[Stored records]

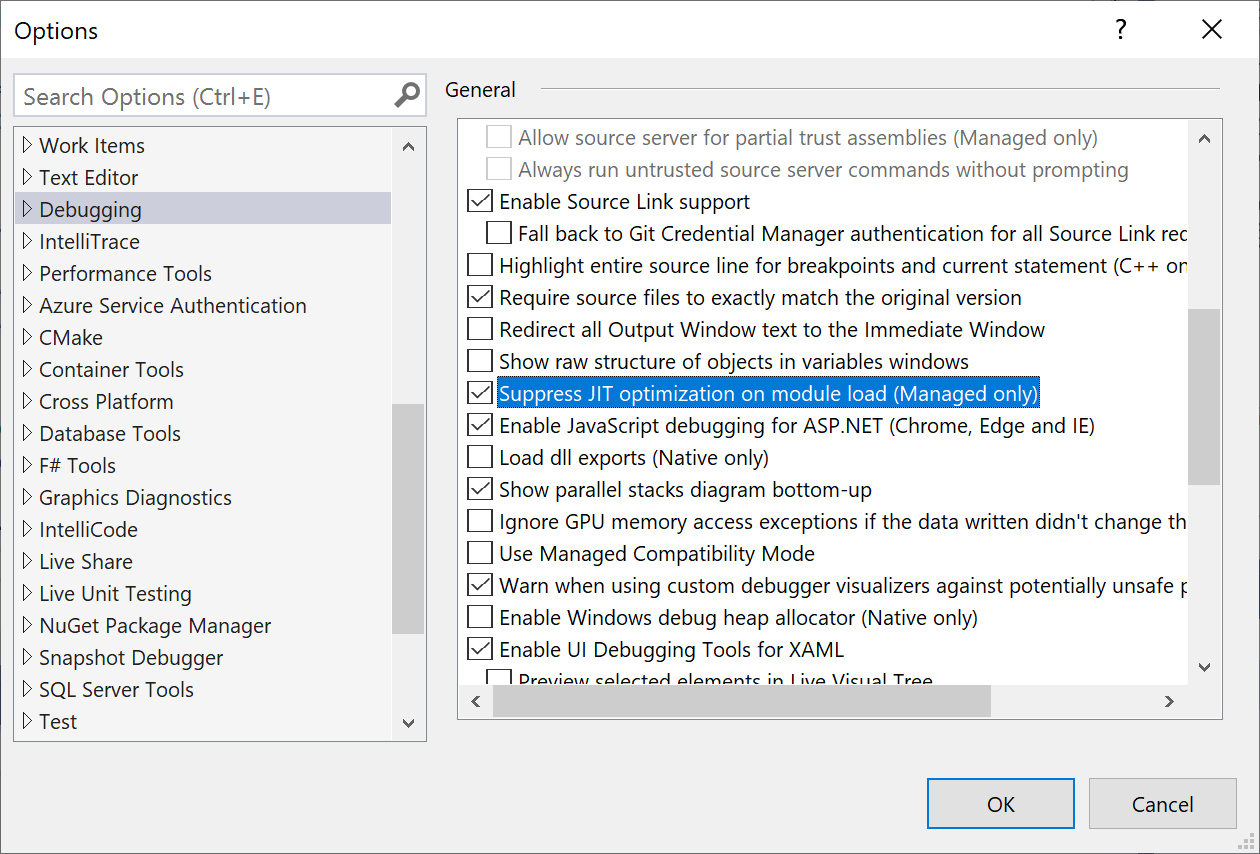The image size is (1260, 854).
Task: Disable Enable Source Link support
Action: pyautogui.click(x=479, y=200)
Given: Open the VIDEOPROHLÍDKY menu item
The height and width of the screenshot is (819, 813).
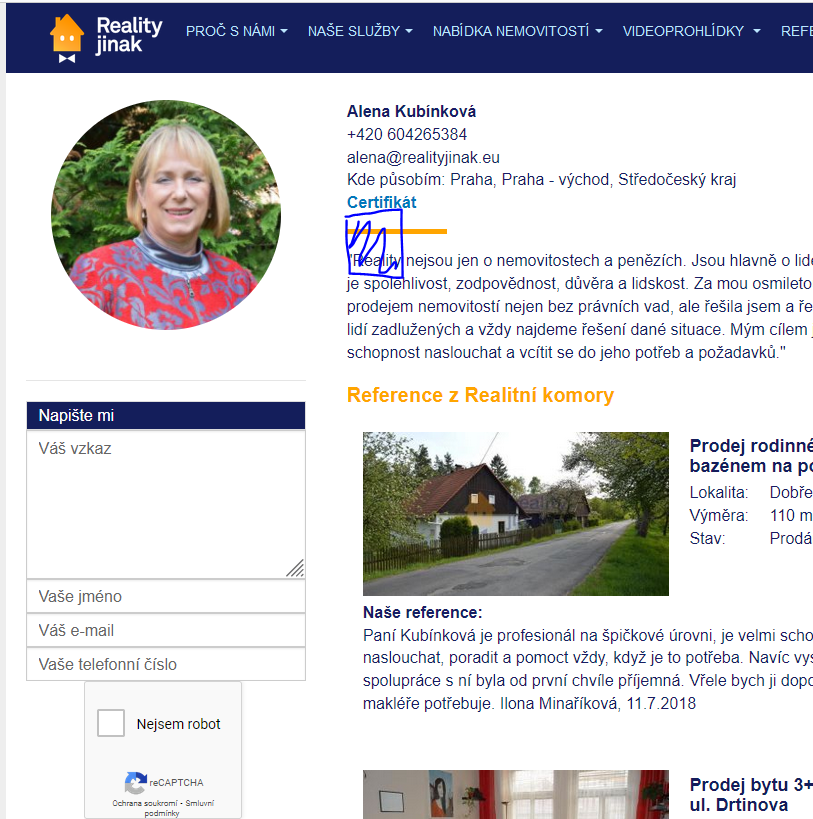Looking at the screenshot, I should pos(691,31).
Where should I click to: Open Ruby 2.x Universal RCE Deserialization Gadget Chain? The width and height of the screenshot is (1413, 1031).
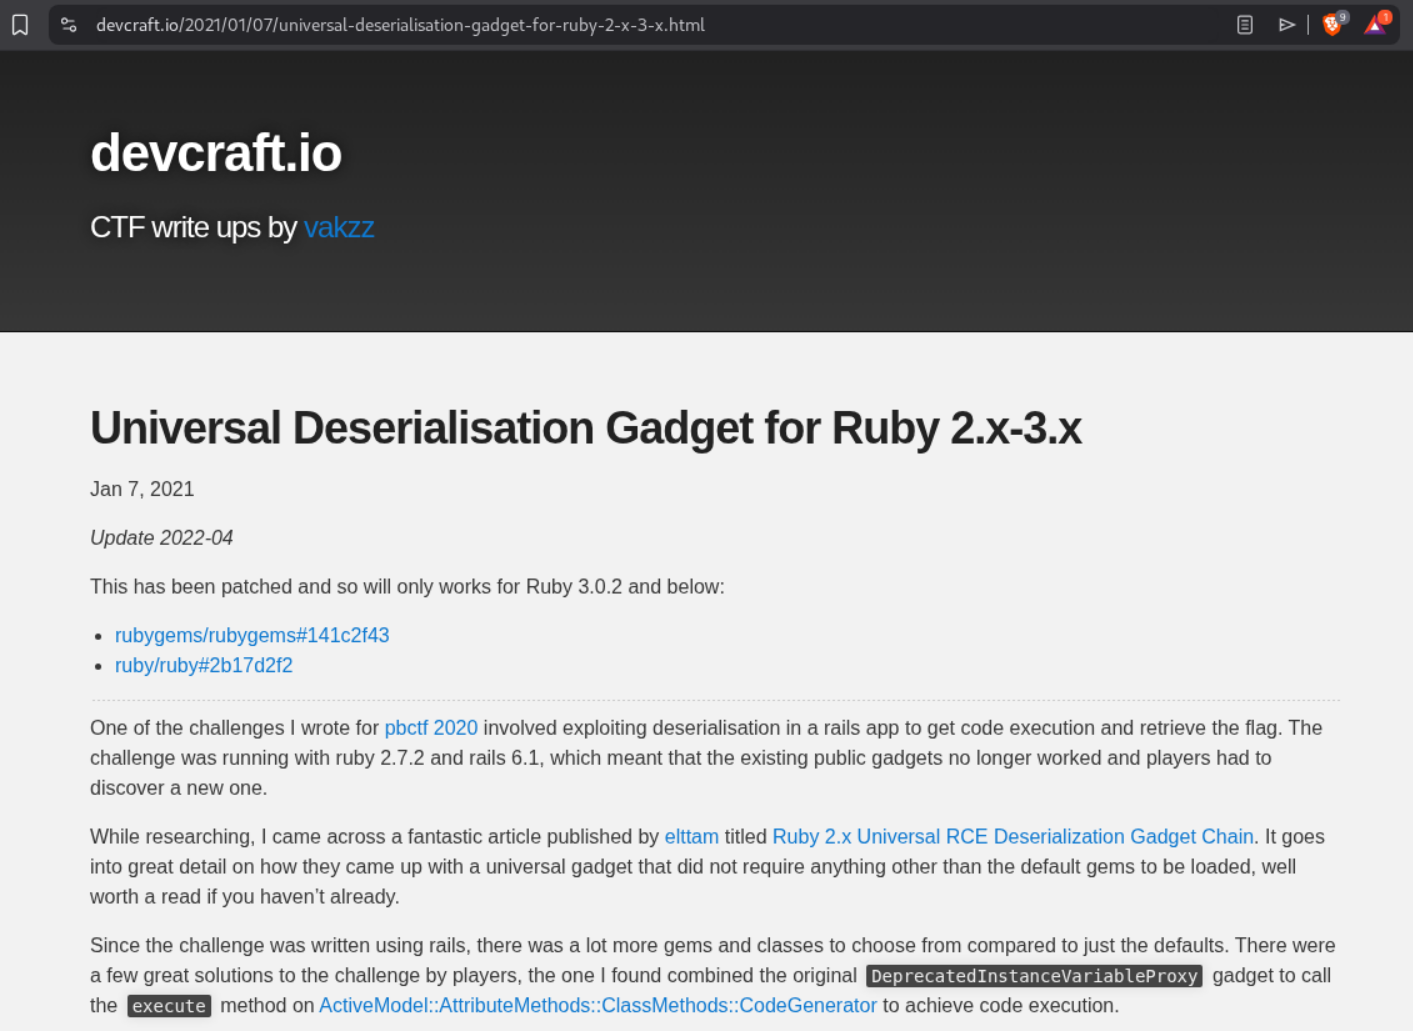click(x=1012, y=836)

# AIM OF THE TASK:
The response must restate exactly the lines from the one containing "Given: Open the VIDEOPROHLÍDKY menu item" through the end of the records above and must leave out all pictures.

# RESULT BELOW:
Given: Open the VIDEOPROHLÍDKY menu item
The height and width of the screenshot is (819, 813).
Looking at the screenshot, I should pos(691,31).
Where should I click to: Open Ruby 2.x Universal RCE Deserialization Gadget Chain? The width and height of the screenshot is (1413, 1031).
click(x=1012, y=836)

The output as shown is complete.